POST /api/v1/auth/login
Content-Type: application/jsonRequest Body
{
"email": "admin@geniushrm.test",
"password": "Admin@1234"
}| Field | Type | Required | Description |
|---|---|---|---|
email | string | Yes | Registered user email |
password | string | Yes | User password |
Success Response
HTTP 200 OK
{
"success": true,
"message": "Login successful",
"data": {
"token": "1|eyJ0eXAiOiJKV1QiLCJhbGciOiJSUzI1NiJ9...",
"token_type": "Bearer",
"user": {
"id": 1,
"name": "Admin User",
"email": "admin@geniushrm.test",
"role": "Admin",
"created_at": "2026-01-01T00:00:00.000000Z"
}
}
}Error Response — Invalid Credentials
HTTP 401 Unauthorized
{
"success": false,
"message": "Invalid credentials. Please check your email and password."

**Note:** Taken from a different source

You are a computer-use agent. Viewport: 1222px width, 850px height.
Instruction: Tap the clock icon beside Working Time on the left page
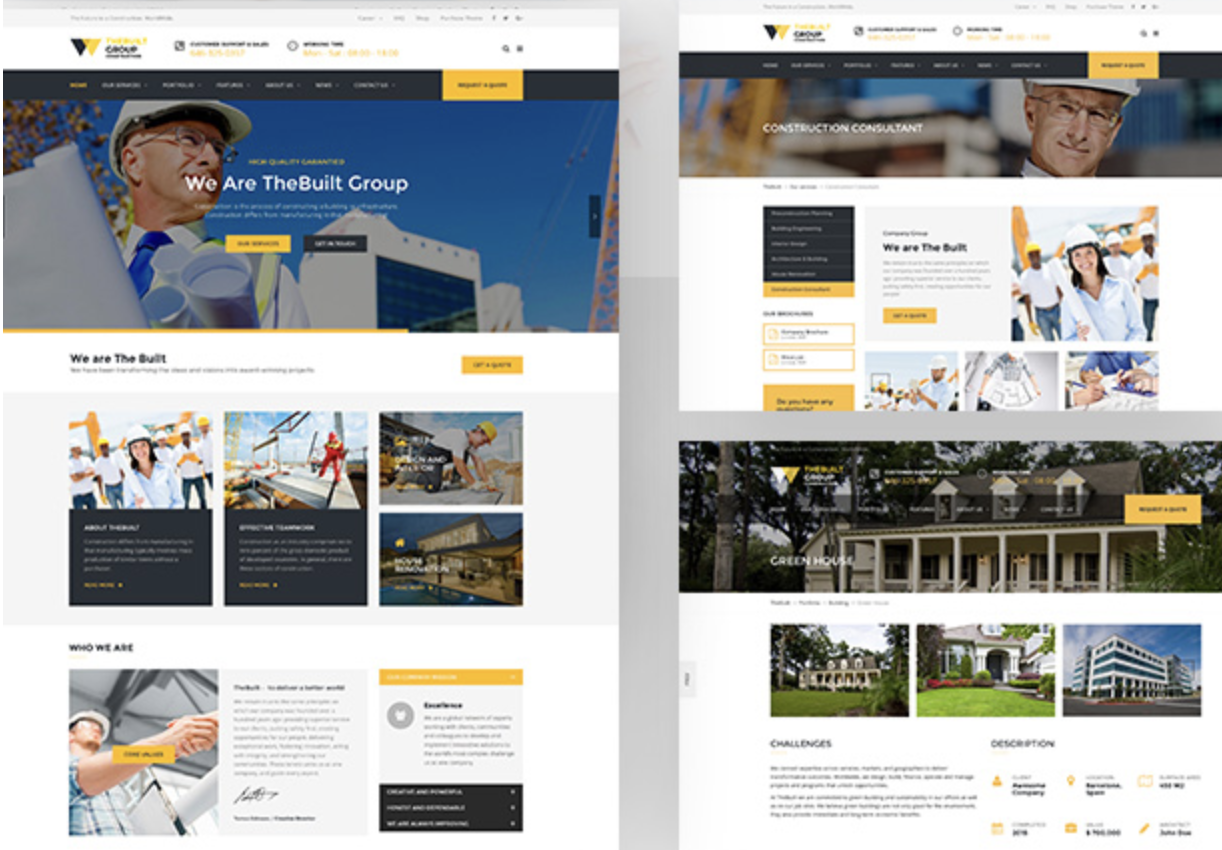click(293, 45)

}Error Response — Validation Failed
HTTP 422 Unprocessable Entity
{
"success": false,
"message": "The given data was invalid.",
"errors": {
"email": ["The email field is required."]
}
}Using the Token
Once you have the token, include it in all subsequent requests:
Authorization: Bearer 1|eyJ0eXAiOiJKV1QiLCJhbGciOiJSUzI1NiJ9...Token Security
Store tokens securely. Do not log tokens or expose them in URLs. Use environment variables or secure vaults in your application.
Logout
Revoke the current token, immediately invalidating it.
POST /api/v1/auth/logout
Authorization: Bearer {token}Request Body
None required.
Success Response
HTTP 200 OK
{
"success": true,
"message": "Logged out successfully"
}After logout, the token is deleted from the database. Any further requests using this token will receive a 401 Unauthorized response.
Get Current User
Retrieve the profile of the currently authenticated user.
GET /api/v1/auth/me
Authorization: Bearer {token}Success Response
HTTP 200 OK
{
"success": true,
"data": {
"id": 1,
"name": "Admin User",
"email": "admin@geniushrm.test",
"role": "Admin",
"permissions": [
"employees.view",
"employees.create",
"employees.edit",
"employees.delete",
"payroll.run",
"payroll.approve",
"settings.access"
],
"employee": {
"id": 1,
"employee_id": "EMP-001",
"department": "Human Resources",
"position": "HR Director"
},
"created_at": "2026-01-01T00:00:00.000000Z",
"last_login_at": "2026-04-03T14:22:11.000000Z"
}
}Token Expiry
By default, API tokens do not expire. You can configure token expiry in config/sanctum.php:
'expiration' => 60 * 24 * 30, // 30 days in minutesWhen a token expires, requests return:
HTTP 401 Unauthorized
{
"success": false,
"message": "Token has expired. Please log in again."
}Multiple Tokens per User
A single user can have multiple active tokens (useful for mobile app + API client scenarios). Each login call creates a new token. Use the logout endpoint to revoke a specific token. Admins can revoke all tokens for a user via the Admin panel under Users → Revoke All Tokens.